More About the Book
"Peter Brock's devastating portrayal of the role played by western journalists in distorting the truth about what was really happening during the break up of Yugoslavia is a major accomplishment. The book underlines the terrible power of the media in influencing governments to make unwise policy decisions affecting the very course of history. It also exposes the close affinity that exists between media and government. Both are capable of telling lies and both are unwilling to admit mistakes. This is a "must read" book. It is a sad and shameful story but one that should be mandatory reading by every politician and by every practicing and aspiring journalist."
- James Bissett, former Canadian Ambassador to Yugoslavia (1990-1992).

"Peter Brock ...castigated many of his colleagues for 'negligence' and 'pack journalism' in their coverage of death camps and stories of other atrocities. In a scathing critique in the pages of Foreign Policy, Brock enumerated a few of the more egregious 'mistakes.'

"...For daring to criticize the media's coverage of the Bosnian war, Brock was subjected to vilification that went far beyond the bounds of hard-hitting debate Newsday's Roy Gutman, for example, not only sought to refute Brock's claims and argue that there were factual errors in the Foreign Policy article..., but implied - with virtually no evidence - that Brock was on the payroll of the Serbian-American lobbying organization SerbNet.

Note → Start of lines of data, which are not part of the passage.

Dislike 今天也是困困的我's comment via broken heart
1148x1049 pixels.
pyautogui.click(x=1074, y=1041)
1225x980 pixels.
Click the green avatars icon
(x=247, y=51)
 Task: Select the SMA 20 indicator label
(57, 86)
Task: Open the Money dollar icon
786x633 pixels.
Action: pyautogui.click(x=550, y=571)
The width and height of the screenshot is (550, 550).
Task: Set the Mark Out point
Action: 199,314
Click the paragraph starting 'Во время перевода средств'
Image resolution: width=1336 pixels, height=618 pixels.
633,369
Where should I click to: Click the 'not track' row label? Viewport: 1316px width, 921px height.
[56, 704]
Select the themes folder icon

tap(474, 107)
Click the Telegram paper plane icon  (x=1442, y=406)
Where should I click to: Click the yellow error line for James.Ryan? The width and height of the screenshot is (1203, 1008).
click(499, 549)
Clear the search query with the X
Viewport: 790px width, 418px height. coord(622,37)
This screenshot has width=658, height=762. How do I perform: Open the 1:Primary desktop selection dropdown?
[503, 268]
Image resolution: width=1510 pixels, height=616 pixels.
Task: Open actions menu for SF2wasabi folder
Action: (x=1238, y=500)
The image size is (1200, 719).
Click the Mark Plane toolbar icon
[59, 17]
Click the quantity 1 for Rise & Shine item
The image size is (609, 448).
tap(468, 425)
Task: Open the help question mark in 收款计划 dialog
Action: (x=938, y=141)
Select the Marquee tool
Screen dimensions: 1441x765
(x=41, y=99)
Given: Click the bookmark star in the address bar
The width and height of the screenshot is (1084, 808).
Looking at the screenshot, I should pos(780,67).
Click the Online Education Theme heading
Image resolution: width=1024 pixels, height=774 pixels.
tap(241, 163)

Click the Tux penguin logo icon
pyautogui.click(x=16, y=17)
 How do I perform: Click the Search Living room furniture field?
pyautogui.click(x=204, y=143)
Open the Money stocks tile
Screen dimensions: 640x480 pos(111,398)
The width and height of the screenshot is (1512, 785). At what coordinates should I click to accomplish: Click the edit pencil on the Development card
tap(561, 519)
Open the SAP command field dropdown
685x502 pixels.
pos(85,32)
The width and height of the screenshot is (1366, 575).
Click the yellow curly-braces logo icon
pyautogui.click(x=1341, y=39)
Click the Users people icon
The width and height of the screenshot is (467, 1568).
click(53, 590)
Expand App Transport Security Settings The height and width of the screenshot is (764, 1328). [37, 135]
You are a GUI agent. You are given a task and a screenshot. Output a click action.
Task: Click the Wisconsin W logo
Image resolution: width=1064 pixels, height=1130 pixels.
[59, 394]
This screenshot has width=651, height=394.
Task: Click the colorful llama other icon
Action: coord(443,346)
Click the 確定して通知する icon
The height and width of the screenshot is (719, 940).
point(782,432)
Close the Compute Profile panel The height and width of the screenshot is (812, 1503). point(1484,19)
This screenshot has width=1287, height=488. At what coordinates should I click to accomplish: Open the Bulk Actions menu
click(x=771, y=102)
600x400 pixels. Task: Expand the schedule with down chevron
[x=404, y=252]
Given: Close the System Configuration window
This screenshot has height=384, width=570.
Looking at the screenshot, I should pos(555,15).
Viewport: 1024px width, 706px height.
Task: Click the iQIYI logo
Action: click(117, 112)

"Gutman's foray into McCarthyism was tame, however compared with the efforts of Charles Lane. Writing in the pages of the New Republic, Lane employed innuendo after innuendo to suggest that Brock was a front man for Serb propagandists. According to the editors of Foreign Policy..., Lane even tried to determine whether Brock's wife is Serbian (she is not)..."
- Ted Galen Carpenter, The Captive Press—Foreign Policy Crises and the First Amendment, Cato Institute (1995).